Von Jan Langenbein, Fotos: Rüdiger Meyer

Tief im Westen Schottlands trennt nur eine Fährfahrt die beiden Links-Plätze in Machrihanish vom absoluten Golf- und Whiskyhimmel auf Islay. Leinen los!

Es hat auch sein Gutes, dass es um die Verkehrsinfrastruktur im Vereinigten Königreich nicht zum Besten steht. Schließlich zwingt uns die Tatsache, dass von den zwei Autofähren, die das schottische Festland mit der Hebrideninsel Islay (sprich: Eila) verbinden, eine im Trockendock liegt, dazu, unsere Golfbags - vollgestopft mit Schlägern, Regenkleidung und frischer Unterwäsche - schulternd als Fußgänger die "MV Finlaggan" zu besteigen und unseren Mietwagen auf dem Festland zurückzulassen. So weiß Collin, der im Oberdeck der Fähre Kaffee, Snacks und natürlich Whisky verkauft, sofort, was das Ziel unserer Reise ist. "The Machrie, stimmt's?", ruft er uns mit dickem schottischen Akzent entgegen und kommt, ohne eine Antwort abzuwarten, ins Schwärmen: "Beneidenswert! Petrus scheint es gut mit euch zu meinen und der Platz ist in hervorragendem Zustand. Gestern habe ich selbst dort gespielt." Zwei Etagen tiefer rollen noch die Autos auf die Fähre, da wissen wir bereits, dass Collin bereits seit seiner Kindheit Mitglied im Machrihanish Golf Club ist. Da ihn sein Job als Stewart mehrmals die Woche nach Islay bringt, kennt er den einzigen Golfplatz der für ihren Whisky weltberühmten Insel allerdings beinahe genauso gut wie seinen Heimatplatz.

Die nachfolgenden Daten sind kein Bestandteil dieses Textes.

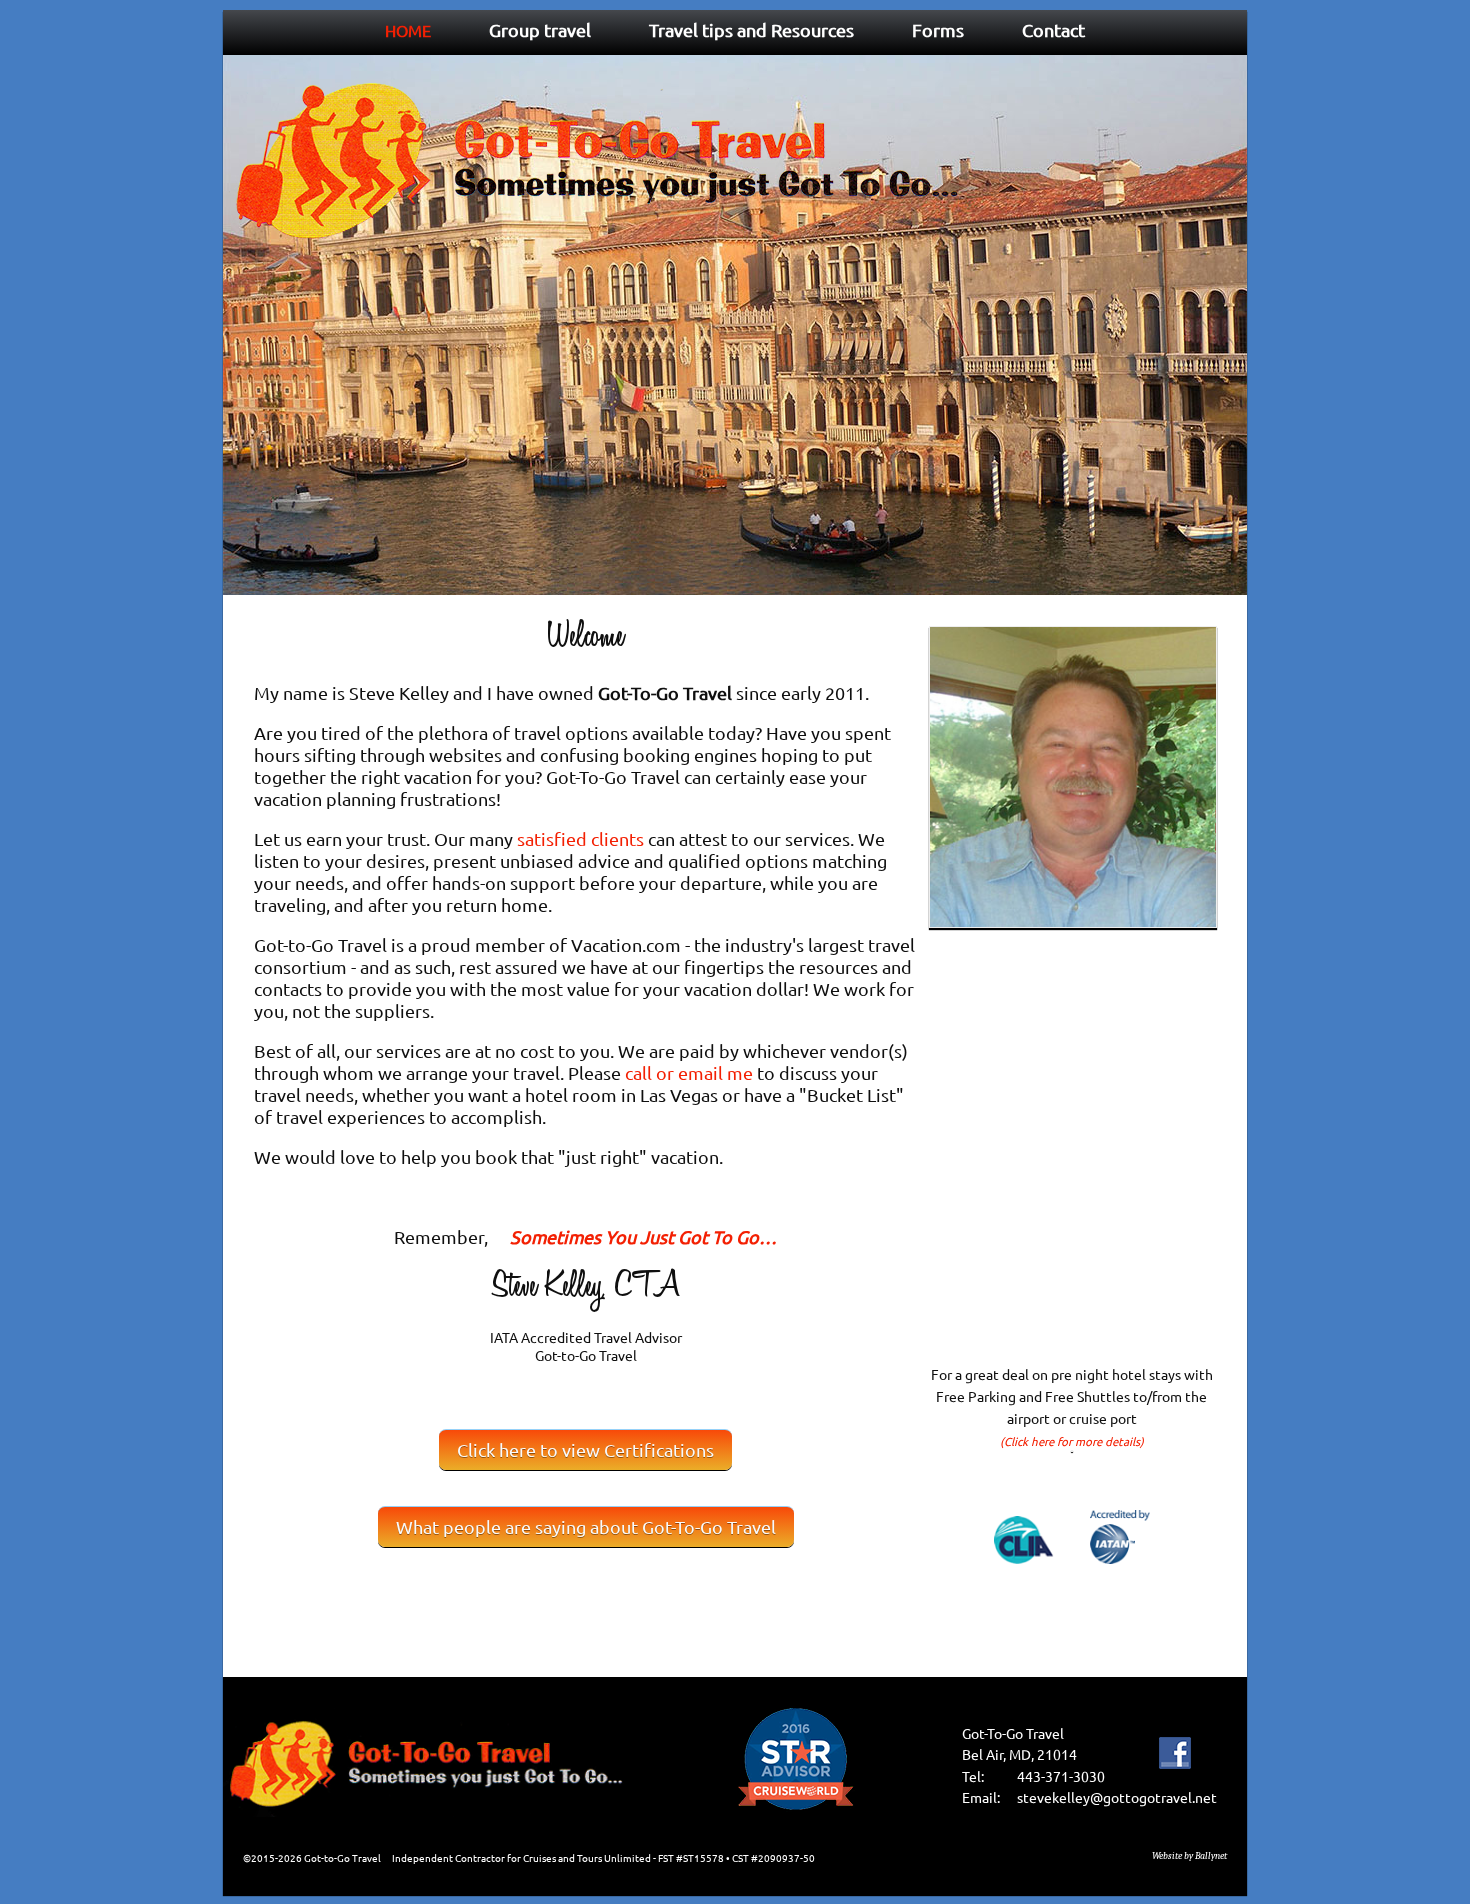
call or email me (689, 1072)
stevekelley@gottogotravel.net (1117, 1797)
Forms (938, 29)
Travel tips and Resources (751, 29)
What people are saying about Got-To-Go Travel (586, 1526)
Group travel (540, 29)
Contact (1053, 29)
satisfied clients (580, 838)
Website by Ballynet (1189, 1856)
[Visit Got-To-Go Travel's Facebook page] (1175, 1777)
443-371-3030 (1061, 1776)
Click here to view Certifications (585, 1449)
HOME (408, 30)
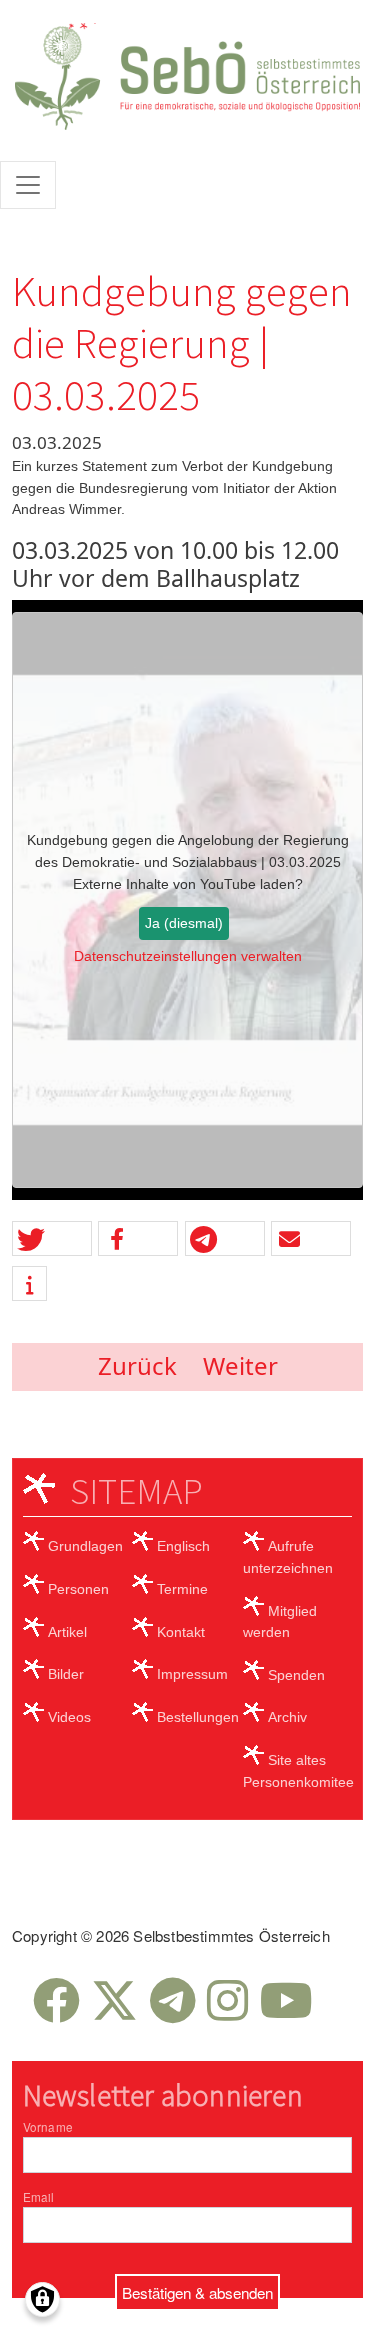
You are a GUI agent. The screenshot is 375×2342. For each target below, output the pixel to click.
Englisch (183, 1546)
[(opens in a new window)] (56, 2013)
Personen (78, 1589)
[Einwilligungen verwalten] (42, 2299)
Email (39, 2197)
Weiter (240, 1365)
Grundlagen (85, 1546)
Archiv (287, 1717)
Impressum (192, 1674)
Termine (182, 1589)
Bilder (66, 1674)
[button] (52, 1239)
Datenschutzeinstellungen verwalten (188, 956)
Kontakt (181, 1632)
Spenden (296, 1675)
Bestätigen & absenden (197, 2292)
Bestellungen (198, 1717)
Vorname (48, 2127)
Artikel (67, 1632)
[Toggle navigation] (28, 185)
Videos (69, 1717)
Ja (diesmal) (184, 923)
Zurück (137, 1365)
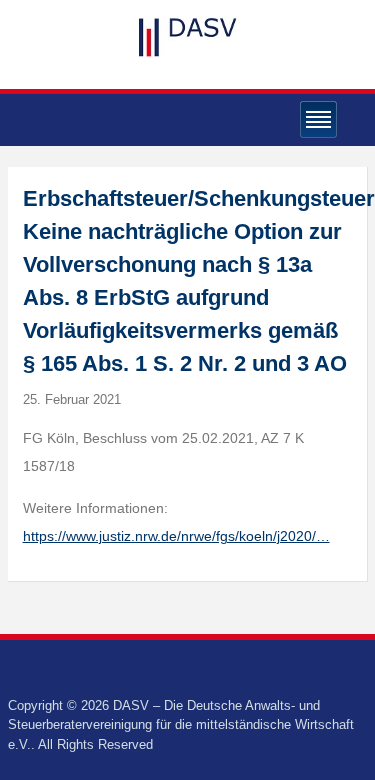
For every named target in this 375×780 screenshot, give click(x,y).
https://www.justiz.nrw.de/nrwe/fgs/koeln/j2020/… (176, 536)
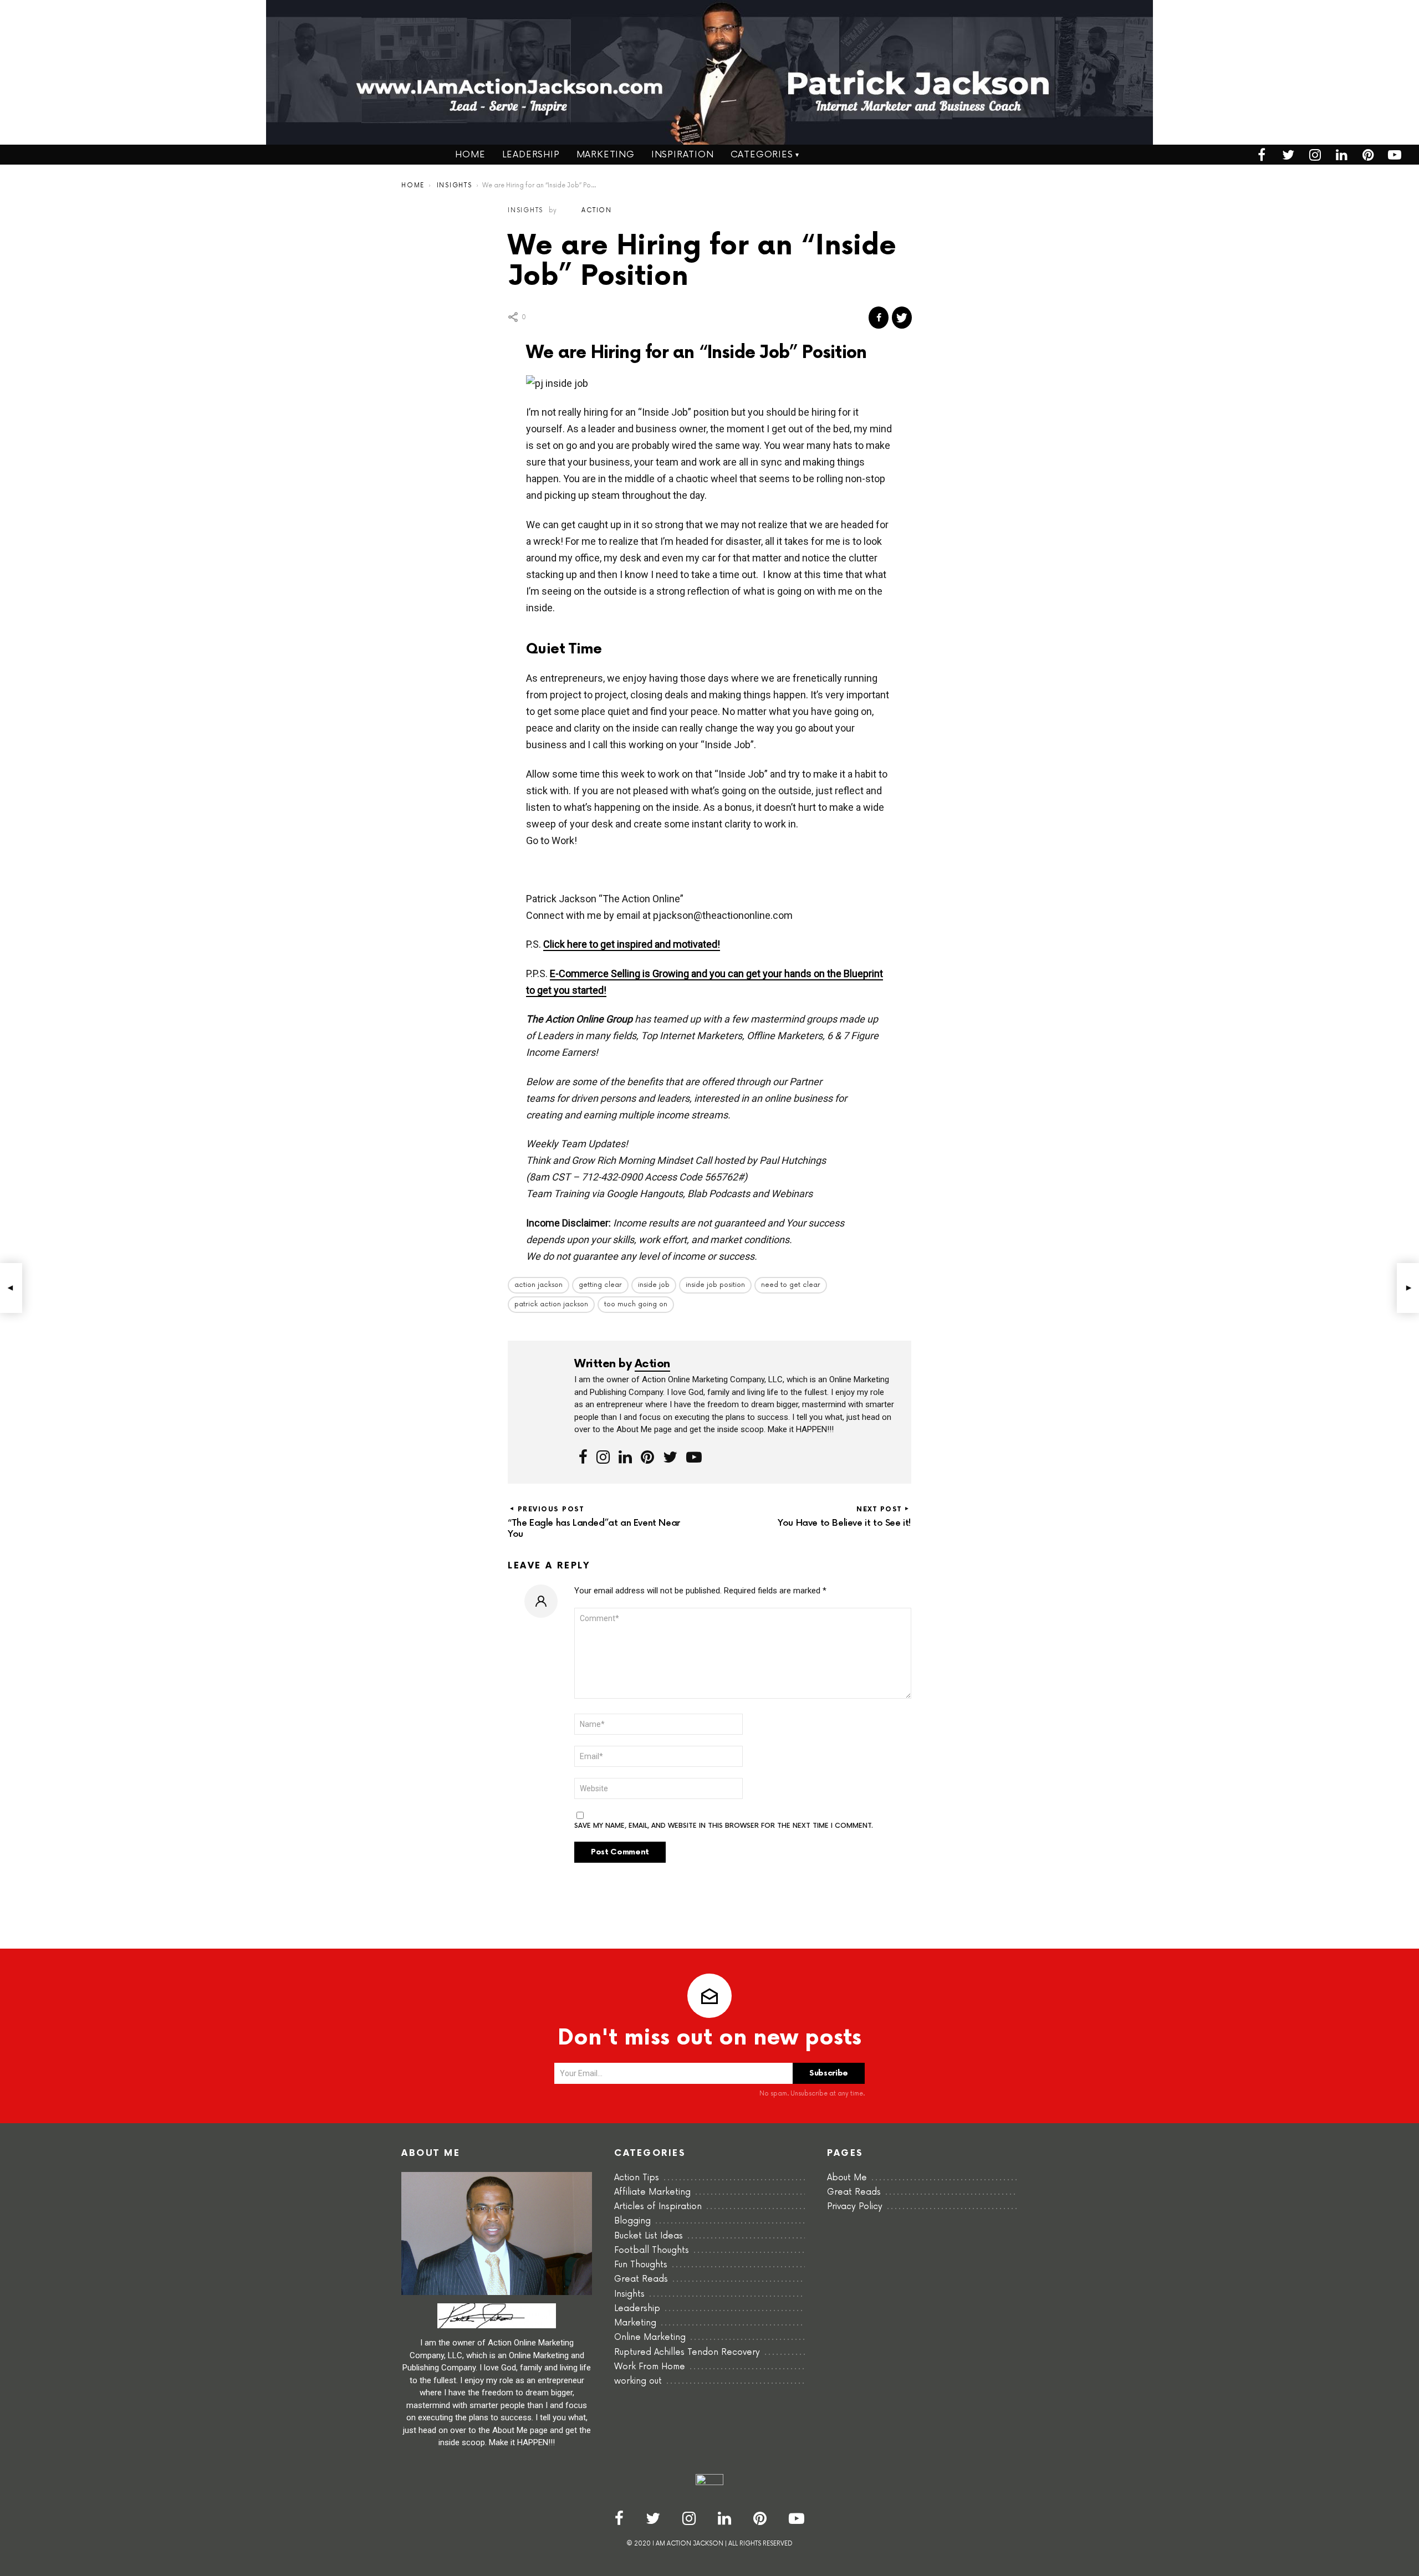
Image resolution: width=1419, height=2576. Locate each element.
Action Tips (636, 2178)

Knapp zwei Stunden dauert die Überfahrt von Kennacraig nach Islay vorbei an der Insel Jura, an deren schroffer Felsenküste im letzten Abendlicht das Milliardärsrefugium Ardfin auszumachen ist. Auf dessen 18 sagenumwobenen Golflöchern zocken jeden Sommer Hedgefonds-Manager und Wall-Street-Größen um exorbitante Summen - jedenfalls stellen wir uns das Treiben auf dieser Luxus-Spielwiese so vor, während wir den Sonnenuntergang bestaunend in den kleinen Hafen von Port Askaig einlaufen. Xander, der eigentlich an der Rezeption im The Machrie sitzen sollte, wartet bereits, um uns im Range Rover quer über die Insel zu unserer Unterkunft und - wie sich wenige Stunden später herausstellen soll - gleichzeitig in den Golfhimmel zu chauffieren. "Ich wollte euch ersparen, um diese Zeit ein Taxi organisieren zu müssen. Ihr hättet nämlich keine Chance gehabt. Dachte mir schon, dass ihr euer Auto auf dem Festland lassen musstet. Die Fähren sind auf Wochen ausgebucht", erklärt er uns, während der Wagen über stockdunkle Feldwege gleitet. "Selbst ich als Bewohner der Insel bekomme keinen Platz auf der Fähre, da sie Tag für Tag mit Whiskylastern vollgeladen wird." Whisky hat auf Islay Vorfahrt und all die hier abgefüllten Flaschen werden schließlich auf dem Festland schon sehnsüchtig erwartet.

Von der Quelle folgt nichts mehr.